Python 3 __cmp__ semantic change?

Duncan Booth duncan.booth at invalid.invalid
Fri Nov 21 10:09:05 CET 2008


Johannes Bauer <dfnsonfsduifb at gmx.de> wrote:

> Seems it was removed on purpose - I'm sure there was a good reason for
> that, but may I ask why? Instead of the sleek __cmp__ function I had
> earlier, I now have code like:
> 
> 
> def __lt__(self, other):
>      return self.__cmp__(other) < 0
>      
> def __le__(self, other):
>      return self.__cmp__(other) < 0

I hope you actually have <= here.

>      
> def __gt__(self, other):
>      return self.__cmp__(other) > 0
> 
> def __ge__(self, other):
>      return self.__cmp__(other) >= 0
> 
> Does anyone know the reason why __cmp__ was discarded?

I think it was because __cmp__ was the backward compatible fallback for 
the newer rich comparison methods and Python 3 cleans up a lot of stuff 
left in just for backward compatibility. In this case it is a cleanup 
too far as in most cases (i.e. those cases where you don't need the full 
complexity of the rich comparisons) __cmp__ is a much simpler solution.
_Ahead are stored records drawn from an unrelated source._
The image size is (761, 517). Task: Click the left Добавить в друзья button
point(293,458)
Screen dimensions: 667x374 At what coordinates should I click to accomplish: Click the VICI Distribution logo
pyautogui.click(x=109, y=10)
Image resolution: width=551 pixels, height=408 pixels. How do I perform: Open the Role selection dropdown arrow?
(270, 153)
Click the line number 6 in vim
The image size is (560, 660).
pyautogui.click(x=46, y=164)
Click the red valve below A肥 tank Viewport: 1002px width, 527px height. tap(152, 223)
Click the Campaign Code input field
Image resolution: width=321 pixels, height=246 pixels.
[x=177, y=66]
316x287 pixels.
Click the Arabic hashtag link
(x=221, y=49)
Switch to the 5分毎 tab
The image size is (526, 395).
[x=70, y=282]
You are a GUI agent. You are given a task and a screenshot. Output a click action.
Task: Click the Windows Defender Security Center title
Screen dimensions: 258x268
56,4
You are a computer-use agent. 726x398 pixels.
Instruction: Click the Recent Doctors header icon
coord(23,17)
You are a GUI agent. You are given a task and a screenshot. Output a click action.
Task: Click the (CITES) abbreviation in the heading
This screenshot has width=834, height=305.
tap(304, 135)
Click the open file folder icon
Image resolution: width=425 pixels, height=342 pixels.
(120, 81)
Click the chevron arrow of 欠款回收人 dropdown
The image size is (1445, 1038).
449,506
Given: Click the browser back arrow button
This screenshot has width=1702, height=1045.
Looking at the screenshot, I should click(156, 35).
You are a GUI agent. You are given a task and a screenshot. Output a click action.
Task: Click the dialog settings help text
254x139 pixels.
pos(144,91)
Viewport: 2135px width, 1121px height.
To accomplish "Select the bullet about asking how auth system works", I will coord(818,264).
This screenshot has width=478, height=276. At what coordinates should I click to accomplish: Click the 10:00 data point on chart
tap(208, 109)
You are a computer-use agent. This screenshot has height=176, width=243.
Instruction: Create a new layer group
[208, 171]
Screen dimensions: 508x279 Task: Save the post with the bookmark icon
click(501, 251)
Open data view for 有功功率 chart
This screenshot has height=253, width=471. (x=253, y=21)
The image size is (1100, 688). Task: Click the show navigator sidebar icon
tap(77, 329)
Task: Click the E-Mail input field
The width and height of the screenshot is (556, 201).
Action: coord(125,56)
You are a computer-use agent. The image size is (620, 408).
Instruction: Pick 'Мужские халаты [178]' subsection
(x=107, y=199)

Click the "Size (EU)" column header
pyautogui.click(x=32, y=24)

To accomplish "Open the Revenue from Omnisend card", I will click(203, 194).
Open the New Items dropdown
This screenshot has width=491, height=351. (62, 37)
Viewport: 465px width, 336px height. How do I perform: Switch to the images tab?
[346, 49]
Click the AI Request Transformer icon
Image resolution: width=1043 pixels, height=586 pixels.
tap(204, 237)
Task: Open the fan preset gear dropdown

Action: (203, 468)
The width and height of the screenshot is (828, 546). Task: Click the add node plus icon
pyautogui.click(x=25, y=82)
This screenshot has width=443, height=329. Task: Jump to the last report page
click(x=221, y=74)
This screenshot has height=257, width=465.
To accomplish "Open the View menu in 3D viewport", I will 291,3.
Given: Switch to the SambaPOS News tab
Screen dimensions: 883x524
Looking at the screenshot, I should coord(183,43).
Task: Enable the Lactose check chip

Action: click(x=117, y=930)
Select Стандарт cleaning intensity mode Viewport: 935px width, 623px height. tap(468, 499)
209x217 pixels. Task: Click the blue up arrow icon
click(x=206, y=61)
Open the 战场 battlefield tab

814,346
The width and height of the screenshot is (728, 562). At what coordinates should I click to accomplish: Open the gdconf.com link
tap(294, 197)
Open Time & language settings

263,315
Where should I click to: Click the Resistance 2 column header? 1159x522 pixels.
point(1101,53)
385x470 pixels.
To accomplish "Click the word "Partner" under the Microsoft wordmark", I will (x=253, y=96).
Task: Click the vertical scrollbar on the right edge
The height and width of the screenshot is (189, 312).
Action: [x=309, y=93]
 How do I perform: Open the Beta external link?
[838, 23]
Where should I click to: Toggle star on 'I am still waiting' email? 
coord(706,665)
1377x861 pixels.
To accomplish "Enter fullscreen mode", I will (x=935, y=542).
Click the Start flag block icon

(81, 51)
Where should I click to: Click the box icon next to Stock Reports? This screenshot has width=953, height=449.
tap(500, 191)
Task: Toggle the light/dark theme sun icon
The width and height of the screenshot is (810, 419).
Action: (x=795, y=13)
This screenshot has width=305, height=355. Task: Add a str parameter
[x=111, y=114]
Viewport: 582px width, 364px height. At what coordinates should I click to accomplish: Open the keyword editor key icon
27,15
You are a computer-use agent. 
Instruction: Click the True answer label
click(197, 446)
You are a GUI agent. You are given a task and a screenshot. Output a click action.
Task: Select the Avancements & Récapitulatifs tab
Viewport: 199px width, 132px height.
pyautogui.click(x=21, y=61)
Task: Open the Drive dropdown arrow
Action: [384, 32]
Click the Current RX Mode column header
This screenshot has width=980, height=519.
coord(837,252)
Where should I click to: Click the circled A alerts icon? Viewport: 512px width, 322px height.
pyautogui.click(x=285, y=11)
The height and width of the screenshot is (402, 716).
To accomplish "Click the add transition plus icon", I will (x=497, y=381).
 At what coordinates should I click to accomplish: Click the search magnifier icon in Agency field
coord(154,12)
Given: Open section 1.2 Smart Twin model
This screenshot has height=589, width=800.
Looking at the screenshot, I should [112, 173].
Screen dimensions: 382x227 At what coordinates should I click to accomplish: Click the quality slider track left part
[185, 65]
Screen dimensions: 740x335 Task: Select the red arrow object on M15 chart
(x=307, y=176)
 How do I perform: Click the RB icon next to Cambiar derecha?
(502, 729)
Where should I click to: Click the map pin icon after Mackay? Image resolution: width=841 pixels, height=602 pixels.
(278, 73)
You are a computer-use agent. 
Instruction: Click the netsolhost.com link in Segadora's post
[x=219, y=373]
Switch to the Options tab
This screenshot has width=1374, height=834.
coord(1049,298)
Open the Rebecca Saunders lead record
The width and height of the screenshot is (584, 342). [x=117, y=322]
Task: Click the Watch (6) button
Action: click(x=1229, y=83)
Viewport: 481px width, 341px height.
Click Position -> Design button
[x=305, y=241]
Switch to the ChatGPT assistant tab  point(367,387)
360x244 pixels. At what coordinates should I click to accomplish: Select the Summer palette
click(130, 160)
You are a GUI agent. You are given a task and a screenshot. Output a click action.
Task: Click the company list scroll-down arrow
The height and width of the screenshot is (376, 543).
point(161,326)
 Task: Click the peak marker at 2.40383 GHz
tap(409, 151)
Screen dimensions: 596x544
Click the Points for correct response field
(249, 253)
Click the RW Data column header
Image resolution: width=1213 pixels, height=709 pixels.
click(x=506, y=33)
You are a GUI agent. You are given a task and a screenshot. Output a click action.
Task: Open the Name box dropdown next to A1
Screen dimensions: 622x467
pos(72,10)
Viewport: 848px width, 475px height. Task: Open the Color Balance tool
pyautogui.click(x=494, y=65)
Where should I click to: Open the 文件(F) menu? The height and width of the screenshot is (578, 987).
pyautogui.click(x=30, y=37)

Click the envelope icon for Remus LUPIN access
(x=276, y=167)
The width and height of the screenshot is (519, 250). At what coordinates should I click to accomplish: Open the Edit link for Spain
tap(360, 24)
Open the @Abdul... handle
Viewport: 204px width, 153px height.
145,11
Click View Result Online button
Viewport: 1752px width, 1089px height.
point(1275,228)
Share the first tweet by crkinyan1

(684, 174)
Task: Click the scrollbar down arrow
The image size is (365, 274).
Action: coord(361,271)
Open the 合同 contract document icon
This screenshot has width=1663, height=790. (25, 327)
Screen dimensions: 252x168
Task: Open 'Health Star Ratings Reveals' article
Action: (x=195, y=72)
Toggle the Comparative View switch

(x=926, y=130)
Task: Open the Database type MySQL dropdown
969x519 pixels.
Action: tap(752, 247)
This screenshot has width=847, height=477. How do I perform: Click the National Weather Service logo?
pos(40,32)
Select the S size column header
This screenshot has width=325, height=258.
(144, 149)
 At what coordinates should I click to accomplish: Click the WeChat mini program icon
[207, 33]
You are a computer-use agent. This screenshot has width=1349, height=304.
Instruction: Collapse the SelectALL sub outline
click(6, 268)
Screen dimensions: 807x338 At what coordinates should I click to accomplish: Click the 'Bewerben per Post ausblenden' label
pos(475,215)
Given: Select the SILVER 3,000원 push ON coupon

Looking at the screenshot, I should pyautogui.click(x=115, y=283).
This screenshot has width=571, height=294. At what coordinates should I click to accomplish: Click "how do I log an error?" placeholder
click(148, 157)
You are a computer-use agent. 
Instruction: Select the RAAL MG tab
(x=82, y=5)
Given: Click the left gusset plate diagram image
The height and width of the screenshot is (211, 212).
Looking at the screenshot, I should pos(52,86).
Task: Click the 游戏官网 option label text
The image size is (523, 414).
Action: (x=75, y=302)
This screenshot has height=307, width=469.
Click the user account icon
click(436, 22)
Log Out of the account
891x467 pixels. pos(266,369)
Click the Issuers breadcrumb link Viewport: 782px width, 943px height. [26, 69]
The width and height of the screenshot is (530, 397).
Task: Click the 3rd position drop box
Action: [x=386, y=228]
See http://mail.python.org/pipermail/python-dev/2003-March/034073.html 
for Guido's original thoughts. Also, once upon a time pep-3000 referred 
to the removal of __cmp__ but I can't find it in any of the current 
peps. See
http://mail.python.org/pipermail/python-checkins/2004-August/042959.html
and
http://mail.python.org/pipermail/python-checkins/2004-August/042972.html
where the reference to removal of __cmp__ became "Comparisons other than 
``==`` and ``!=`` between disparate types will raise an exception unless 
explicitly supported by the type" and the reference to Guido's email 
about removing __cmp__ was also removed.